Crowdsourcing has become an alternative approach to collect relevance judgments at scale thanks to the availability of crowdsourcing platforms and quality control techniques that allow to obtain reliable results. Previous work has used crowdsourcing to ask multiple crowd workers to judge the relevance of a document with respect to a query and studied how to best aggregate multiple judgments of the same topic-document pair. This paper addresses an aspect that has been rather overlooked so far: we study how the time available to express a relevance judgment affects its quality. We also discuss the quality loss of making crowdsourced relevance judgments more efficient in terms of time taken to judge the relevance of a document.
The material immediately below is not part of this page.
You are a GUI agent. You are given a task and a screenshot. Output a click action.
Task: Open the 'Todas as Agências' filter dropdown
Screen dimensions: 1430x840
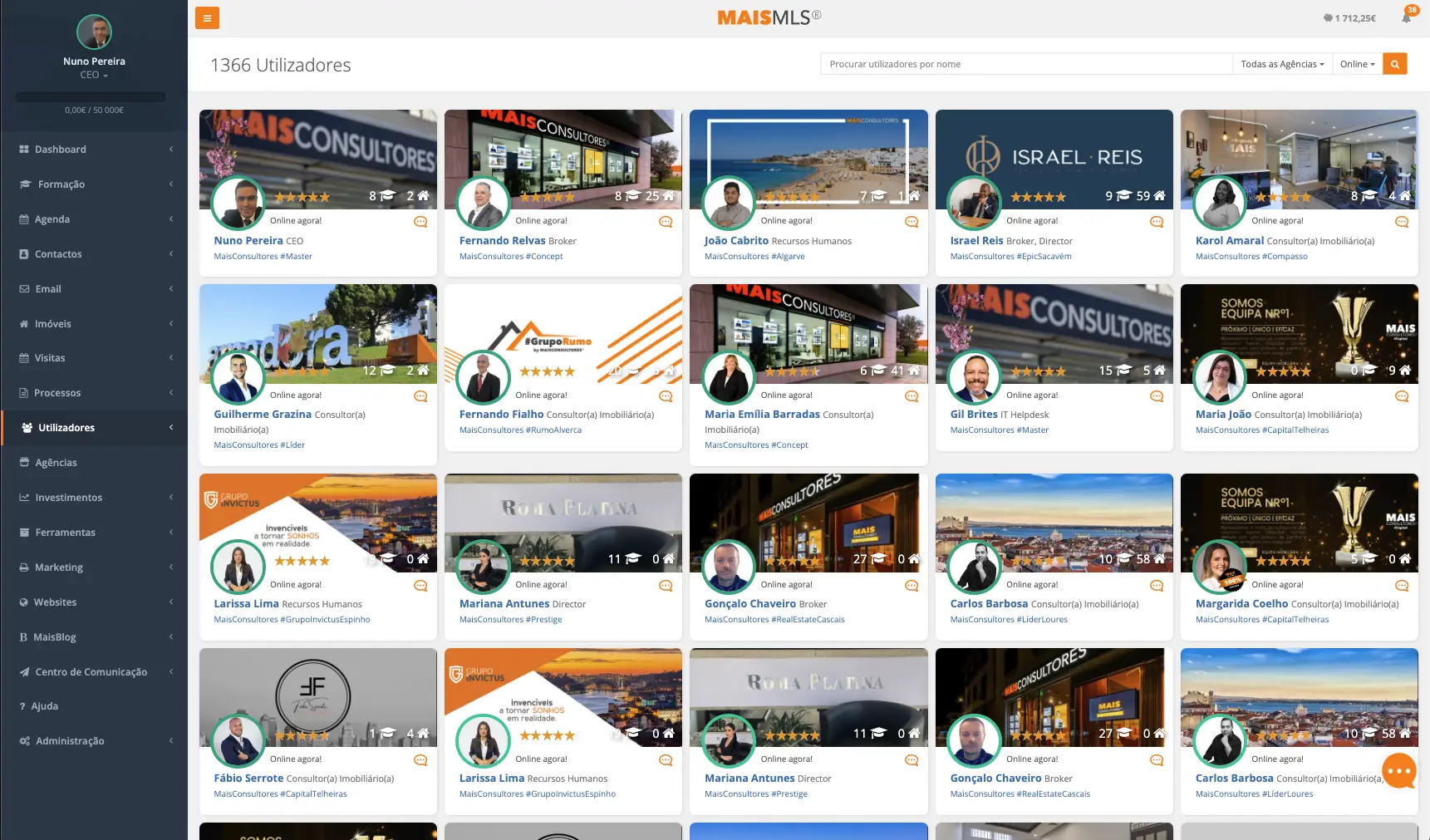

We use standard test collections to run a battery of experiments on the crowdsourcing platform CrowdFlower, studying how much time crowd workers need to judge the relevance of a document and at what is the effect of reducing the available time to judge on the overall quality of the judgments. Our extensive experiments compare judgments obtained under different types of time constraints with judgments obtained when no time constraints were put on the task. We measure judgment quality by different metrics of agreement with editorial judgments. Experimental results show that it is possible to reduce the cost of crowdsourced evaluation collection creation by reducing the time available to perform the judgments with no loss in quality. Most importantly, we observed that the introduction of limits on the time available to perform the judgments improves the overall judgment quality. Top judgment quality is obtained with 25-30 seconds to judge a topic-document pair.